Walter Benjamin, yaşamı boyunca sürekli öğrendi ve ilerledi. Brecht ile satranç oynarken sabırlı ve zaman stratejisine bağlıydı. Brecht, onun hakkında şu sözleri yazdı:
“Walter Benjamin’e,
Hitler’den kaçarak kendini bedensizleştiren
Yıpratma taktikleri seni rahatlattı.
Armut ağacının gölgesinde oturmuş satranç tahtasında,
Kitaplarından seni kovalayan düşman,
Bizim tarafımızdan yıpratılmayacak.”
Her şeyi tersine çevirip oyuna yeniden yön vermeye teşebbüs etti.
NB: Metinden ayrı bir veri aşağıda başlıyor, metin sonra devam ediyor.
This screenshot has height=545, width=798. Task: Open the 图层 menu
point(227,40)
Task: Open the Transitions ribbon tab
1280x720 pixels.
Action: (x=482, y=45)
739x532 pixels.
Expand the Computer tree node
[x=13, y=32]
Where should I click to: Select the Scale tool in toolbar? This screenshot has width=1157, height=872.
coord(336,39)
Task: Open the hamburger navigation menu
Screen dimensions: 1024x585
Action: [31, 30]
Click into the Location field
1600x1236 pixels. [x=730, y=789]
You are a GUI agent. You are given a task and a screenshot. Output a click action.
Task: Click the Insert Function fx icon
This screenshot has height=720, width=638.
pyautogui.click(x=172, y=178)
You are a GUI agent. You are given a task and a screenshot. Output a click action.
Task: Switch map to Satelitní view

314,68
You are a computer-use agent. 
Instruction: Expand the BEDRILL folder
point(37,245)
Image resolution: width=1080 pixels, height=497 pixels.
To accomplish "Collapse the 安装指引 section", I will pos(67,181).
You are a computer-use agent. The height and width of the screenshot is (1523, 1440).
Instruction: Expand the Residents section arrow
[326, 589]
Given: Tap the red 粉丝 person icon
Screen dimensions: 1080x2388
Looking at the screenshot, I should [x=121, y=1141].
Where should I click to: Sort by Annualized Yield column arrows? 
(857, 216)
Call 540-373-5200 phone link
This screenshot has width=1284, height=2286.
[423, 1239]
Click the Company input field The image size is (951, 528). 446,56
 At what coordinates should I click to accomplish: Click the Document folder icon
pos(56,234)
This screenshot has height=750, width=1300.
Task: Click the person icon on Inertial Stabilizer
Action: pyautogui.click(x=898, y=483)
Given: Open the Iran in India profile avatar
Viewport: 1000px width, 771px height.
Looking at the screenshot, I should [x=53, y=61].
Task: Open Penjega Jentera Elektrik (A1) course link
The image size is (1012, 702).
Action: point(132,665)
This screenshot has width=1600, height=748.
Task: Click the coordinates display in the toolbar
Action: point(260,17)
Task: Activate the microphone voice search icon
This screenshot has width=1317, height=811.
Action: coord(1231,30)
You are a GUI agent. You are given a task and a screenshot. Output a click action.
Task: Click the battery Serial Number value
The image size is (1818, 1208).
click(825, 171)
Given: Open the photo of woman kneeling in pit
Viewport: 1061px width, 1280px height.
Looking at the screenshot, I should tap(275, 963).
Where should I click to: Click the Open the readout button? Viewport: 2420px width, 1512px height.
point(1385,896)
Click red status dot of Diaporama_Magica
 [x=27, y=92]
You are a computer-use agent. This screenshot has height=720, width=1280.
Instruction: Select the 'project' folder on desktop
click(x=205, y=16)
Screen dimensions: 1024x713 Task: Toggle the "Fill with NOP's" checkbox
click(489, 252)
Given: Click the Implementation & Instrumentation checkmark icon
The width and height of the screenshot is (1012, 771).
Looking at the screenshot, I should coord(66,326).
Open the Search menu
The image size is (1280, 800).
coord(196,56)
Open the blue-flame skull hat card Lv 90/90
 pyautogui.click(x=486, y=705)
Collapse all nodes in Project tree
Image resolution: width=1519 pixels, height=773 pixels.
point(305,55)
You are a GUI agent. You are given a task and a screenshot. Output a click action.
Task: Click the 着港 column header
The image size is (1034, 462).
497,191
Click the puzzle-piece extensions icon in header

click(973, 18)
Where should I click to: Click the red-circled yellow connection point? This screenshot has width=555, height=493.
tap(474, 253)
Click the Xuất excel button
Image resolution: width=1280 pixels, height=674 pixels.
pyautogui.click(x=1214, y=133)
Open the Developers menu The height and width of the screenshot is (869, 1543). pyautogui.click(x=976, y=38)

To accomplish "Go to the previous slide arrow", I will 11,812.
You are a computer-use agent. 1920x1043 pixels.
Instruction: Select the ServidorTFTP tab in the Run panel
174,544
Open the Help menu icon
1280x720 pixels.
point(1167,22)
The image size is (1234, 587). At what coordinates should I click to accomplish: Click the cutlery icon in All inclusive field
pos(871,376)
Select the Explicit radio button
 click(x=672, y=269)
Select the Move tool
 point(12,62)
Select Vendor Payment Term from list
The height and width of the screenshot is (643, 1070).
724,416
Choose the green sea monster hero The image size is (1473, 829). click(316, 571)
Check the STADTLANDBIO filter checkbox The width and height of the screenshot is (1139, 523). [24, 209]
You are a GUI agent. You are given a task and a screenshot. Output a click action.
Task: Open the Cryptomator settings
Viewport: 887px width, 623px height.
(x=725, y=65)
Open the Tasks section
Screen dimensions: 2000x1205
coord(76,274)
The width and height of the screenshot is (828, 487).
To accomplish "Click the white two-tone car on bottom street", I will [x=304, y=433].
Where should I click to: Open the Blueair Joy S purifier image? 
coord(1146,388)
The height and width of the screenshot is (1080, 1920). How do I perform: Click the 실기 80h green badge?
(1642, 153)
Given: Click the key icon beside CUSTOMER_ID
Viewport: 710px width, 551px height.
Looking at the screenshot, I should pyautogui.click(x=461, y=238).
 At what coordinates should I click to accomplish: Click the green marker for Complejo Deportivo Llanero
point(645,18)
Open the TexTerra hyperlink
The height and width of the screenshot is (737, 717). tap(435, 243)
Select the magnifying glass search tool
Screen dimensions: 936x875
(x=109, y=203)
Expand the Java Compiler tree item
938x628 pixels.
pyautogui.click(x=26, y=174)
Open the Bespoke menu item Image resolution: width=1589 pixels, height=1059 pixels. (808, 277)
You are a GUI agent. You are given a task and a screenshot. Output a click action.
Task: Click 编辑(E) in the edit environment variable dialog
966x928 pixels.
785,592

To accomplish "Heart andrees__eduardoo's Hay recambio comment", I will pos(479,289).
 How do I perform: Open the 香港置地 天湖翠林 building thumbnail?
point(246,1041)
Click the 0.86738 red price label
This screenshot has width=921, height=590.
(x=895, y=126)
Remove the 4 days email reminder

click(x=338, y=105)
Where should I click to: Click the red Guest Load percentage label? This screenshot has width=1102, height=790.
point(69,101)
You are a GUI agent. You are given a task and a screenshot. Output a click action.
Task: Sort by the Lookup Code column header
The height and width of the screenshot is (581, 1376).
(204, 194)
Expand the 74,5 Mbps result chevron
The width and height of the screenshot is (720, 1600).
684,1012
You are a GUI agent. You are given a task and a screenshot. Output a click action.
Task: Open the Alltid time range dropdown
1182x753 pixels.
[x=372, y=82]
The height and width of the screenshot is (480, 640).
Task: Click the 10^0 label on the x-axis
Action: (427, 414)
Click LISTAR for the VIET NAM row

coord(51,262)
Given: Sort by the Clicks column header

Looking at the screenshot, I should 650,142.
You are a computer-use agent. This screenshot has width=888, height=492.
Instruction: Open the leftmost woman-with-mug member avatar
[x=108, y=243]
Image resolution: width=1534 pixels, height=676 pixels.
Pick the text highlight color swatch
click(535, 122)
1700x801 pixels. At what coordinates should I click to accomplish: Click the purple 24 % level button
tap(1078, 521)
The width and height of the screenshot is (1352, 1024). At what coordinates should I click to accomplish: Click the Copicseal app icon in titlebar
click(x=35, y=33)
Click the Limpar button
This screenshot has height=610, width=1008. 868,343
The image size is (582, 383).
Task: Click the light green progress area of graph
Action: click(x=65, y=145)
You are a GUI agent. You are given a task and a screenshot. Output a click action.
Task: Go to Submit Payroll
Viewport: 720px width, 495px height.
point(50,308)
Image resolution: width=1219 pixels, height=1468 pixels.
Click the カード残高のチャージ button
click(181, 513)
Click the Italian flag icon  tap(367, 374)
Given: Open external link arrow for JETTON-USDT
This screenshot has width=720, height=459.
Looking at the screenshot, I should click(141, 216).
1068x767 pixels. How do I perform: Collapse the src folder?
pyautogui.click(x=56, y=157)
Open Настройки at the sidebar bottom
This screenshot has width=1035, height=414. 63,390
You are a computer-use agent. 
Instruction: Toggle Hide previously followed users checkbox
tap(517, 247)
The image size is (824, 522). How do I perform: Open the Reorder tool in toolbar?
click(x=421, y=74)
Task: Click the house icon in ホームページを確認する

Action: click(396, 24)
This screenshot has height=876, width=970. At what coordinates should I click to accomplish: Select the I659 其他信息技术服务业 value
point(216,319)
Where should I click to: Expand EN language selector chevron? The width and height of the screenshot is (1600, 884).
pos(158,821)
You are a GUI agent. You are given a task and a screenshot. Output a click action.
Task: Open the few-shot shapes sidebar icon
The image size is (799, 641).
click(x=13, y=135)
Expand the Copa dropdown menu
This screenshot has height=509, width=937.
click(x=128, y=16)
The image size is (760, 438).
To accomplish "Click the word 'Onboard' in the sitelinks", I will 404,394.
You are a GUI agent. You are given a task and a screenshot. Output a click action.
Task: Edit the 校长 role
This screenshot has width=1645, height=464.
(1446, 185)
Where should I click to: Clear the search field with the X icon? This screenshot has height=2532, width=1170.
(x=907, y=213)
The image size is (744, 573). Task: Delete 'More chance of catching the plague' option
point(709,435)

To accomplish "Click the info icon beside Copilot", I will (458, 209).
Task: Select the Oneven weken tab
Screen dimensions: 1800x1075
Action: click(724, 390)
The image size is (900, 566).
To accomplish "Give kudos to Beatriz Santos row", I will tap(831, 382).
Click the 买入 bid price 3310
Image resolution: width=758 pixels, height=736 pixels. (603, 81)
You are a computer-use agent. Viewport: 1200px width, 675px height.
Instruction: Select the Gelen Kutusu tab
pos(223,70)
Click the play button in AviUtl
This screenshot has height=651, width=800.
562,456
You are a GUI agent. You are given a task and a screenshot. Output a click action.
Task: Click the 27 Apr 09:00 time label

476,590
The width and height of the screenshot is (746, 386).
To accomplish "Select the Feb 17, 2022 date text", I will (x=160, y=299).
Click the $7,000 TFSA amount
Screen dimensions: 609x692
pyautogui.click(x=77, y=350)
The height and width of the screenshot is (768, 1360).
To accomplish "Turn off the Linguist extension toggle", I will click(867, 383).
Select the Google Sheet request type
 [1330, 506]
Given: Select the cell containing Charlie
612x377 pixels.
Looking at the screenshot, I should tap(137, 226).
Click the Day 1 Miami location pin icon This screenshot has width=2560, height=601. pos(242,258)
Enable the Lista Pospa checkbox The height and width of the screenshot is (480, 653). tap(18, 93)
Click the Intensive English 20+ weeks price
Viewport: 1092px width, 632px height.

Yıpratma taktiği, bir rakibe kendini savunacak daha fazla imkân veren bir anlayışla yerine geçecektir; çünkü zaman ve oyun kuralları temelde farklıdır. Bu nedenle, alt üst etme ve yıpratma taktikleri üzerine tartışma, edebiyat çevrelerinin ötesinde de güncel bir konu olmaya devam etmektedir.
Zweig, aslında somut oyuna pek fazla eğilim göstermez. Eserinde, satrancın gerçek işleyişinden çok sonuçlarına dair bilgiler sunar. Stratejinin bu denli az açıklanması, onun dünyayı kurallar etrafında nasıl gördüğüne dayanmaktadır. Daha önce Calvin, rakibi Servet’i öldürmek isteyen bir kişi olarak karşımıza çıkmıştır ve ne İncil ne de Musa’nın öğretileri böyle bir cinayeti haklı çıkarır. Zweig, kendi kurallarını oluşturma yollarını arar. Kendi stratejisi, oyun kurallarını korumak ve Calvin veya Hitler’in karşısında bu kuralların çiğnenmediğini görmek üzerine kuruludur. Burada zaman, kesintileri ve geri dönüşleri düzelten önemli bir etken olarak ortaya çıkmaktadır. Zweig için zaman, büyük bir stratejidir. Benjamin’den farklı olarak, onun zaman anlayışı her zaman belirli bir düzlemde anlaşılabilir.
Zweig ile birlikte “New York’tan Buenos Aires’e geceyarısı yola çıkan büyük yolcu gemisinde” yapılan yolculuğa, bu kez yolcular arasında Walter Benjamin ve onun satranç tahtası da katılmıştır.